:: BRIEF ::
Can you reproduce every line of the material below with nothing changed?

(Pointing data for targets)
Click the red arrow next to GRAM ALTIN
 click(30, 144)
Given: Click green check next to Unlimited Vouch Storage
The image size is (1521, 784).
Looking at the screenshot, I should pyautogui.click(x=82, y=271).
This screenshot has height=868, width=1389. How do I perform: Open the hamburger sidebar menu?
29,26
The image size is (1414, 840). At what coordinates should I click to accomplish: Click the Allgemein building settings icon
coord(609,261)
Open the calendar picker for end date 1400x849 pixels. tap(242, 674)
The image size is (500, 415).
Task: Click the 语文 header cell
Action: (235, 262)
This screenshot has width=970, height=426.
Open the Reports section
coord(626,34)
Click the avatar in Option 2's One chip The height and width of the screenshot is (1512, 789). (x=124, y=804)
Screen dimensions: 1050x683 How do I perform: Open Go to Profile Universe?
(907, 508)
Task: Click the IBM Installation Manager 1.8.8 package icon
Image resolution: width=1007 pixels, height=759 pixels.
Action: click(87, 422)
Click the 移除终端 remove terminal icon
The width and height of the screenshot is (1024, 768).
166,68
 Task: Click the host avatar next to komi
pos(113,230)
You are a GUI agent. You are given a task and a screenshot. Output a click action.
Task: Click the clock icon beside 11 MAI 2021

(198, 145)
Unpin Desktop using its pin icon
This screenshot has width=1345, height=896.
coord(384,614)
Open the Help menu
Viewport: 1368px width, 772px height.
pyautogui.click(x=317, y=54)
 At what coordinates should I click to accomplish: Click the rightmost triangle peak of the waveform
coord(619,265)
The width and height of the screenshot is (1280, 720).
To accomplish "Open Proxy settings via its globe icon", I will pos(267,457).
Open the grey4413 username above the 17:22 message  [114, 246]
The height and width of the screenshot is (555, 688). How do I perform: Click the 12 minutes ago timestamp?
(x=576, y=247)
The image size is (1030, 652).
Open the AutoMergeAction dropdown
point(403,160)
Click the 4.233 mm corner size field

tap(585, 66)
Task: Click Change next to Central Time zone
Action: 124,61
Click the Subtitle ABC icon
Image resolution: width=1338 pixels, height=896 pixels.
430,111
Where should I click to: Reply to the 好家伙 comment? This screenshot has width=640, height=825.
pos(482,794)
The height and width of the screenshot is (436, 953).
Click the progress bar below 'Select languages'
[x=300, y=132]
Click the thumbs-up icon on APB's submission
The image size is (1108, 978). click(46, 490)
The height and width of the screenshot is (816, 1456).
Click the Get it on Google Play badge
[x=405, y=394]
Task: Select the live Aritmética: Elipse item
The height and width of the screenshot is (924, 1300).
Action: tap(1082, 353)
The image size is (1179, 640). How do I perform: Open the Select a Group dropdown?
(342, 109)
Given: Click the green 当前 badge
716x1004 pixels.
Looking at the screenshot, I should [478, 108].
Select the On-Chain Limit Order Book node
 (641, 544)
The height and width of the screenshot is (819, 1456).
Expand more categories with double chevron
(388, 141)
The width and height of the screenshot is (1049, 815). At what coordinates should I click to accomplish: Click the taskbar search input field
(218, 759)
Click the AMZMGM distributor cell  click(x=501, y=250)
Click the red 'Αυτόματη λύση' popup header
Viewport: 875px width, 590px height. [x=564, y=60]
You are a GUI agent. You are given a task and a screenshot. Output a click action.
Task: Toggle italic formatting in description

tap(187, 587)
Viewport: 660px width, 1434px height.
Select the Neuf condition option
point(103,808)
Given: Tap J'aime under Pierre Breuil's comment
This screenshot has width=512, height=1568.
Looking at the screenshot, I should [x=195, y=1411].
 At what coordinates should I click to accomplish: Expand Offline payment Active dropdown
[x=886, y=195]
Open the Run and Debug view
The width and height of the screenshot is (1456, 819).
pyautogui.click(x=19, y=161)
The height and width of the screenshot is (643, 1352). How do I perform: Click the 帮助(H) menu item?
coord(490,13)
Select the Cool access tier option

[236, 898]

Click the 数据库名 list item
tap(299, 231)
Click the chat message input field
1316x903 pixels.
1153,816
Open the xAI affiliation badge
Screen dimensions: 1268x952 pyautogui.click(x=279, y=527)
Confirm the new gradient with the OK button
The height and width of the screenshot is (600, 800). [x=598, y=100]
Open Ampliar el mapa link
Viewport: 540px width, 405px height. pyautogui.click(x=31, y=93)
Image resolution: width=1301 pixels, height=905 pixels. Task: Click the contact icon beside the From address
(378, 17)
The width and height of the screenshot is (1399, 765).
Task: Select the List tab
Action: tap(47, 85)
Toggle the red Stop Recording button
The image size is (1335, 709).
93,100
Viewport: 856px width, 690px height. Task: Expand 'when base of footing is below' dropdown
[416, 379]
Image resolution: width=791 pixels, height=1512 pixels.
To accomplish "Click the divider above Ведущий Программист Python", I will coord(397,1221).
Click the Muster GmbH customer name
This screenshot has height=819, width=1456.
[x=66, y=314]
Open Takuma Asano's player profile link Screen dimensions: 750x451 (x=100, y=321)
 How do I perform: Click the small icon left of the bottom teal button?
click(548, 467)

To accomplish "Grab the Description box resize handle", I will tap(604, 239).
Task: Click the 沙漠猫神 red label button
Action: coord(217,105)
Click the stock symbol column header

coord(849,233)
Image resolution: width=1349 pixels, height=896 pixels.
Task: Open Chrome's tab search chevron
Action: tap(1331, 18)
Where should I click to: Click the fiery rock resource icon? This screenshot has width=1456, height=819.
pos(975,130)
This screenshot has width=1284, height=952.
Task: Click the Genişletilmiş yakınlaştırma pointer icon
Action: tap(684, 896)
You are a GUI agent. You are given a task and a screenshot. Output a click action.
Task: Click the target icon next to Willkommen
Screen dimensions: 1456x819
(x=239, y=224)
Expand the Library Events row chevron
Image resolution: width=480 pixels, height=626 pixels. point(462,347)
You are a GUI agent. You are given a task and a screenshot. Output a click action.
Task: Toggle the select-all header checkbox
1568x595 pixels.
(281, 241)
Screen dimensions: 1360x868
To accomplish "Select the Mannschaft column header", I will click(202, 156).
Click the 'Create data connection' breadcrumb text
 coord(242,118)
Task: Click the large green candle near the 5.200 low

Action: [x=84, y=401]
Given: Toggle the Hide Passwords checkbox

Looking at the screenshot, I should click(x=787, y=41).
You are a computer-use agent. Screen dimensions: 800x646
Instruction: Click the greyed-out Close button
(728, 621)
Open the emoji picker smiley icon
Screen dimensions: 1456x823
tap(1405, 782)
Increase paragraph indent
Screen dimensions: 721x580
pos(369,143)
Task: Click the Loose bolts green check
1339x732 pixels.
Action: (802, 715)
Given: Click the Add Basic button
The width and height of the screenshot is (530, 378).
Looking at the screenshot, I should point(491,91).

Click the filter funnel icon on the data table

:: EXPECTED ANSWER ::
Click the red arrow next to GRAM ALTIN
 click(30, 144)
Given: Click green check next to Unlimited Vouch Storage
The image size is (1521, 784).
Looking at the screenshot, I should pyautogui.click(x=82, y=271).
This screenshot has height=868, width=1389. How do I perform: Open the hamburger sidebar menu?
29,26
The image size is (1414, 840). At what coordinates should I click to accomplish: Click the Allgemein building settings icon
coord(609,261)
Open the calendar picker for end date 1400x849 pixels. tap(242, 674)
The image size is (500, 415).
Task: Click the 语文 header cell
Action: (235, 262)
This screenshot has width=970, height=426.
Open the Reports section
coord(626,34)
Click the avatar in Option 2's One chip The height and width of the screenshot is (1512, 789). (x=124, y=804)
Screen dimensions: 1050x683 How do I perform: Open Go to Profile Universe?
(907, 508)
Task: Click the IBM Installation Manager 1.8.8 package icon
Image resolution: width=1007 pixels, height=759 pixels.
Action: click(87, 422)
Click the 移除终端 remove terminal icon
The width and height of the screenshot is (1024, 768).
166,68
 Task: Click the host avatar next to komi
pos(113,230)
You are a GUI agent. You are given a task and a screenshot. Output a click action.
Task: Click the clock icon beside 11 MAI 2021

(198, 145)
Unpin Desktop using its pin icon
This screenshot has width=1345, height=896.
coord(384,614)
Open the Help menu
Viewport: 1368px width, 772px height.
pyautogui.click(x=317, y=54)
 At what coordinates should I click to accomplish: Click the rightmost triangle peak of the waveform
coord(619,265)
The width and height of the screenshot is (1280, 720).
To accomplish "Open Proxy settings via its globe icon", I will pos(267,457).
Open the grey4413 username above the 17:22 message  [114, 246]
The height and width of the screenshot is (555, 688). How do I perform: Click the 12 minutes ago timestamp?
(x=576, y=247)
The image size is (1030, 652).
Open the AutoMergeAction dropdown
point(403,160)
Click the 4.233 mm corner size field

tap(585, 66)
Task: Click Change next to Central Time zone
Action: 124,61
Click the Subtitle ABC icon
Image resolution: width=1338 pixels, height=896 pixels.
430,111
Where should I click to: Reply to the 好家伙 comment? This screenshot has width=640, height=825.
pos(482,794)
The height and width of the screenshot is (436, 953).
Click the progress bar below 'Select languages'
[x=300, y=132]
Click the thumbs-up icon on APB's submission
The image size is (1108, 978). click(46, 490)
The height and width of the screenshot is (816, 1456).
Click the Get it on Google Play badge
[x=405, y=394]
Task: Select the live Aritmética: Elipse item
The height and width of the screenshot is (924, 1300).
Action: tap(1082, 353)
The image size is (1179, 640). How do I perform: Open the Select a Group dropdown?
(342, 109)
Given: Click the green 当前 badge
716x1004 pixels.
Looking at the screenshot, I should [478, 108].
Select the On-Chain Limit Order Book node
 (641, 544)
The height and width of the screenshot is (819, 1456).
Expand more categories with double chevron
(388, 141)
The width and height of the screenshot is (1049, 815). At what coordinates should I click to accomplish: Click the taskbar search input field
(218, 759)
Click the AMZMGM distributor cell  click(x=501, y=250)
Click the red 'Αυτόματη λύση' popup header
Viewport: 875px width, 590px height. [x=564, y=60]
You are a GUI agent. You are given a task and a screenshot. Output a click action.
Task: Toggle italic formatting in description

tap(187, 587)
Viewport: 660px width, 1434px height.
Select the Neuf condition option
point(103,808)
Given: Tap J'aime under Pierre Breuil's comment
This screenshot has width=512, height=1568.
Looking at the screenshot, I should [x=195, y=1411].
 At what coordinates should I click to accomplish: Expand Offline payment Active dropdown
[x=886, y=195]
Open the Run and Debug view
The width and height of the screenshot is (1456, 819).
pyautogui.click(x=19, y=161)
The height and width of the screenshot is (643, 1352). How do I perform: Click the 帮助(H) menu item?
coord(490,13)
Select the Cool access tier option

[236, 898]

Click the 数据库名 list item
tap(299, 231)
Click the chat message input field
1316x903 pixels.
1153,816
Open the xAI affiliation badge
Screen dimensions: 1268x952 pyautogui.click(x=279, y=527)
Confirm the new gradient with the OK button
The height and width of the screenshot is (600, 800). [x=598, y=100]
Open Ampliar el mapa link
Viewport: 540px width, 405px height. pyautogui.click(x=31, y=93)
Image resolution: width=1301 pixels, height=905 pixels. Task: Click the contact icon beside the From address
(378, 17)
The width and height of the screenshot is (1399, 765).
Task: Select the List tab
Action: tap(47, 85)
Toggle the red Stop Recording button
The image size is (1335, 709).
93,100
Viewport: 856px width, 690px height. Task: Expand 'when base of footing is below' dropdown
[416, 379]
Image resolution: width=791 pixels, height=1512 pixels.
To accomplish "Click the divider above Ведущий Программист Python", I will coord(397,1221).
Click the Muster GmbH customer name
This screenshot has height=819, width=1456.
[x=66, y=314]
Open Takuma Asano's player profile link Screen dimensions: 750x451 (x=100, y=321)
 How do I perform: Click the small icon left of the bottom teal button?
click(548, 467)

To accomplish "Grab the Description box resize handle", I will tap(604, 239).
Task: Click the 沙漠猫神 red label button
Action: coord(217,105)
Click the stock symbol column header

coord(849,233)
Image resolution: width=1349 pixels, height=896 pixels.
Task: Open Chrome's tab search chevron
Action: tap(1331, 18)
Where should I click to: Click the fiery rock resource icon? This screenshot has width=1456, height=819.
pos(975,130)
This screenshot has width=1284, height=952.
Task: Click the Genişletilmiş yakınlaştırma pointer icon
Action: tap(684, 896)
You are a GUI agent. You are given a task and a screenshot. Output a click action.
Task: Click the target icon next to Willkommen
Screen dimensions: 1456x819
(x=239, y=224)
Expand the Library Events row chevron
Image resolution: width=480 pixels, height=626 pixels. point(462,347)
You are a GUI agent. You are given a task and a screenshot. Output a click action.
Task: Toggle the select-all header checkbox
1568x595 pixels.
(281, 241)
Screen dimensions: 1360x868
To accomplish "Select the Mannschaft column header", I will click(202, 156).
Click the 'Create data connection' breadcrumb text
 coord(242,118)
Task: Click the large green candle near the 5.200 low

Action: [x=84, y=401]
Given: Toggle the Hide Passwords checkbox

Looking at the screenshot, I should click(x=787, y=41).
You are a computer-use agent. Screen dimensions: 800x646
Instruction: Click the greyed-out Close button
(728, 621)
Open the emoji picker smiley icon
Screen dimensions: 1456x823
tap(1405, 782)
Increase paragraph indent
Screen dimensions: 721x580
pos(369,143)
Task: Click the Loose bolts green check
1339x732 pixels.
Action: (802, 715)
Given: Click the Add Basic button
The width and height of the screenshot is (530, 378).
Looking at the screenshot, I should point(491,91).

Click the filter funnel icon on the data table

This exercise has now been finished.